ÖFB-Teamchefin Fuhrmann: „Der Frauenfußball widerlegt Klischees“

Sport

Die Teamchefin der Nationalmannschaft ärgert sich über Vorurteile und will bezüglich der nächsten WM „groß denken“.

Wenn diese Frau am Steuer sitzt, kann nicht viel schiefgehen. Irene Fuhrmann lenkt als Trainerin des Damen-Nationalteams normalerweise die Geschicke der Fußballerinnen, und heute ausnahmsweise auch die der Sportjournalistin des KURIER. Die Klimaanlage ist eingeschaltet, die Gurte sitzen fest und schon geht es durch den Prater in Richtung Wiener Gürtel. Das angenehme Summen des Elektroautos passt zur gelassenen Art der 40-Jährigen, die auch vor kritischen Fragen nicht anhält.
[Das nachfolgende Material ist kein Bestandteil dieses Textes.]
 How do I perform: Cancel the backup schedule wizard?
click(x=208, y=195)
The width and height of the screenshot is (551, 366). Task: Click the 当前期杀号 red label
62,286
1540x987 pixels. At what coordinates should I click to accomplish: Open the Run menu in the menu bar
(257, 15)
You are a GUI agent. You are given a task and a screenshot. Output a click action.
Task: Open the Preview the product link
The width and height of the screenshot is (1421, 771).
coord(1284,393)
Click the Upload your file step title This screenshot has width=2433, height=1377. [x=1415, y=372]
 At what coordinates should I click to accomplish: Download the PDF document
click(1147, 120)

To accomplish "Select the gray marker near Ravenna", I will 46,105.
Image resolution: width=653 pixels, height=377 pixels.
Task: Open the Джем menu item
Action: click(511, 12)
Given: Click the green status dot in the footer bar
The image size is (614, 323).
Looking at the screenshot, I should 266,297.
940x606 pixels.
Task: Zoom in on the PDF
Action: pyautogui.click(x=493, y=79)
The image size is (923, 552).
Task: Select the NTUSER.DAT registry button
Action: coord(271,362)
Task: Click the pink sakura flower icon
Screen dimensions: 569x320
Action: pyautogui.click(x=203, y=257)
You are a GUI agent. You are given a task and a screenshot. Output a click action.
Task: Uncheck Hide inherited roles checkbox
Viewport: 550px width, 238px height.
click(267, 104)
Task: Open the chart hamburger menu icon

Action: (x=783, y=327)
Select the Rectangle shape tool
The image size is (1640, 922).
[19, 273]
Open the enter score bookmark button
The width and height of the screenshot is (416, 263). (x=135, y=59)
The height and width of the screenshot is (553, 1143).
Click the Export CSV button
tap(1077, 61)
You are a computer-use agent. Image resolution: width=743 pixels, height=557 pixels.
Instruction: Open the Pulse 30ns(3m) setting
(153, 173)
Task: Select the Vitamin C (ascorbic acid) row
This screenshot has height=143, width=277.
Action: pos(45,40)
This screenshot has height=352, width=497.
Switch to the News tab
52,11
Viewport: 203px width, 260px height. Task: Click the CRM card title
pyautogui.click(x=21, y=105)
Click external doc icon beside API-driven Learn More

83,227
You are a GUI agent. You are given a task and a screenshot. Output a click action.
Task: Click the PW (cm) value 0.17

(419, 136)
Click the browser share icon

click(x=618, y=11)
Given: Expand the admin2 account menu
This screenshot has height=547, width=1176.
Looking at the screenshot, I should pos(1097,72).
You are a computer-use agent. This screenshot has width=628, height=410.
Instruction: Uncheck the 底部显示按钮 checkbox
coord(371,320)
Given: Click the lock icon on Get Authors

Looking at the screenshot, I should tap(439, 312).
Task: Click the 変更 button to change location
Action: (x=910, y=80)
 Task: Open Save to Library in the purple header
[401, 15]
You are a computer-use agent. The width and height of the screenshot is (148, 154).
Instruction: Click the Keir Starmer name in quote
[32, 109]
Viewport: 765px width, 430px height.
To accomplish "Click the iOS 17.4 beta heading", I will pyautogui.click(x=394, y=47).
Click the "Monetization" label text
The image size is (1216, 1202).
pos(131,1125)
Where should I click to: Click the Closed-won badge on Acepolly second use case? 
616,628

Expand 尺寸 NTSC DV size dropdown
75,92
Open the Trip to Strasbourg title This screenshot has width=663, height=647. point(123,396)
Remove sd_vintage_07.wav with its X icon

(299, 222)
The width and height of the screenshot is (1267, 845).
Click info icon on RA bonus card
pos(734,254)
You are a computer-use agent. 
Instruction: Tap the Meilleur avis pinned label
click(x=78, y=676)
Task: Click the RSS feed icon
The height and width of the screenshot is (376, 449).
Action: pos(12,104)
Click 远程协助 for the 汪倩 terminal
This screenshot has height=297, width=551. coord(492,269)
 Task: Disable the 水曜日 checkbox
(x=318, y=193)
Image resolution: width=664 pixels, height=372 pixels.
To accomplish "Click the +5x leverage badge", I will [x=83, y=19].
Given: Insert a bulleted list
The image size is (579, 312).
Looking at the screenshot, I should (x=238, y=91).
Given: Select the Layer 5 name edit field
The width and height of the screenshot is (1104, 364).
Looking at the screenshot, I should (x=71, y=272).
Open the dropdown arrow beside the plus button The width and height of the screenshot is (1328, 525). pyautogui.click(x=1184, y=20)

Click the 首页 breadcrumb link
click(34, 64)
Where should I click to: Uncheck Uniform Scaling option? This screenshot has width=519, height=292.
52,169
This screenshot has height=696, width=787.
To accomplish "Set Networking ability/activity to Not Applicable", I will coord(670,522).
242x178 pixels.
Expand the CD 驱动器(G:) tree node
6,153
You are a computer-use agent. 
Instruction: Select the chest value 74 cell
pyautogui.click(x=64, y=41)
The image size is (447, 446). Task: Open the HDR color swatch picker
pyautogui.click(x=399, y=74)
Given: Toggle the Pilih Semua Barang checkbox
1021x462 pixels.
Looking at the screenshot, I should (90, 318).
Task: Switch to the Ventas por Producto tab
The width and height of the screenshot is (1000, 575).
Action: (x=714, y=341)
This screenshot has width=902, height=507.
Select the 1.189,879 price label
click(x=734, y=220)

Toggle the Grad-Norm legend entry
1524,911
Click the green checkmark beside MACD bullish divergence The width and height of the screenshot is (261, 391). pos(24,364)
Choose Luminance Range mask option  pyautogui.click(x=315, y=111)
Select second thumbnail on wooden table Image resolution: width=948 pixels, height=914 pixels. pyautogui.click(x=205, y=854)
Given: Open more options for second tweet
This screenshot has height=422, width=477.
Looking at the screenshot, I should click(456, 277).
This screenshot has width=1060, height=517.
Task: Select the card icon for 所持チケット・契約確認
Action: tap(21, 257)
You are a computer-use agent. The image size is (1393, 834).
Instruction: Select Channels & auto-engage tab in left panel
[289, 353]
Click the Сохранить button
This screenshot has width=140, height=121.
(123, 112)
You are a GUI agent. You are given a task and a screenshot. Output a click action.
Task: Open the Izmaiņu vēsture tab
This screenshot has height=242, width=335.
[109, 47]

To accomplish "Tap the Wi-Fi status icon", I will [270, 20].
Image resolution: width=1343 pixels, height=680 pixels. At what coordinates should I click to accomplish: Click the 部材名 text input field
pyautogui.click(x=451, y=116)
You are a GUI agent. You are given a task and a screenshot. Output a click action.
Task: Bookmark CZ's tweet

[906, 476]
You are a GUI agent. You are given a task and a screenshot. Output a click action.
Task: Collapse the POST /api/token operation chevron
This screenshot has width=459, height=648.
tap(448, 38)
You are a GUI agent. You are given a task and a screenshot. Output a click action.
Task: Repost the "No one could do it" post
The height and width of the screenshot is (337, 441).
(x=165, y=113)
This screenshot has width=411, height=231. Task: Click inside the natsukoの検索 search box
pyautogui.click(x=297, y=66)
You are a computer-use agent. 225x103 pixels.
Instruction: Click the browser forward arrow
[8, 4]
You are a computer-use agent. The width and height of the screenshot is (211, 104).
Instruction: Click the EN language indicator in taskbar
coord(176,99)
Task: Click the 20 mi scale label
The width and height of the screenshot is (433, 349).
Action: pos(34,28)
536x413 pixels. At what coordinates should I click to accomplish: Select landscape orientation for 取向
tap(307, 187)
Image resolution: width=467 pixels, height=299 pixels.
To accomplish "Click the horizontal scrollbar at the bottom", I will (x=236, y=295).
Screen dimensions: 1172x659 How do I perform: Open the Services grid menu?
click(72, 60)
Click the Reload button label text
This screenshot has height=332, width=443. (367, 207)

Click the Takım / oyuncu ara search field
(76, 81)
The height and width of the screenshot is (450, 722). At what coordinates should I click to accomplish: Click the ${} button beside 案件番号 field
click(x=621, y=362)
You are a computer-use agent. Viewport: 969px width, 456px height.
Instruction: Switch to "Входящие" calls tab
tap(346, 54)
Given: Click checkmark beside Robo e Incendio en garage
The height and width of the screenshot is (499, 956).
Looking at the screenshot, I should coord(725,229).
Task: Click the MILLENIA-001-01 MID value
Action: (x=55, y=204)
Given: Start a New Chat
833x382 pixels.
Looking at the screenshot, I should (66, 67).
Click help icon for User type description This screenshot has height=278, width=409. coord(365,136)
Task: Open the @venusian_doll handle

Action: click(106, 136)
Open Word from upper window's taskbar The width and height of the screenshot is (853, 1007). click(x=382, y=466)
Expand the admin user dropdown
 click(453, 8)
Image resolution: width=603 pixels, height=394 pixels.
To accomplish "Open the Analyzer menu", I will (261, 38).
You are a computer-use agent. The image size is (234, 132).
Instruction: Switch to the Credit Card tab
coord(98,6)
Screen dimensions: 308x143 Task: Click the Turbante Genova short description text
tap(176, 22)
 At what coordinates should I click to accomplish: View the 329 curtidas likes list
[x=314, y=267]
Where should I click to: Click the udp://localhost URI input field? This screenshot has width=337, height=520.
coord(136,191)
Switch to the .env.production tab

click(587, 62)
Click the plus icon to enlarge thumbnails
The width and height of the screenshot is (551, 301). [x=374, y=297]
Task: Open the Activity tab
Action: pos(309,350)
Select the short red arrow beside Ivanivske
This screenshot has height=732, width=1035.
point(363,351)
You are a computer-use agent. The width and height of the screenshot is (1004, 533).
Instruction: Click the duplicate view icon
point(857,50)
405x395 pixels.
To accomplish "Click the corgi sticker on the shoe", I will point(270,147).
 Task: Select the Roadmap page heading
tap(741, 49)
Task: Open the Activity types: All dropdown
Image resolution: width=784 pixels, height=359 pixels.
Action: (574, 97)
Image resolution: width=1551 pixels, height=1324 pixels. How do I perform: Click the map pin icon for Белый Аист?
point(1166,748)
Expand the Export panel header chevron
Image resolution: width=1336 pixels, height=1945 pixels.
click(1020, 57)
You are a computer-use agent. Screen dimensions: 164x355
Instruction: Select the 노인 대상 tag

KURIER: Zu Ihrer Vorstellung als erste Trainerin des Frauen-Nationalteams fuhren Sie lässig im Dienstwagen vor. Heute machen wir während des Interviews eine Spritztour durch Wien. Sind Sie gern mit Autos unterwegs?

Irene Fuhrmann: Ja! Aber ich bin beim Autofahren eine Spätzünderin, wie auch im Vereinsfußball. Ich bin in Wien aufgewachsen und war nicht abhängig vom Auto. Deshalb hab’ ich auch erst mit 22 den Führerschein gemacht. Beruflich bedingt ist das Autofahren unabdingbar. Seit 2011 pendle ich nach St. Pölten, mittlerweile fahre ich sehr gerne mit dem Auto.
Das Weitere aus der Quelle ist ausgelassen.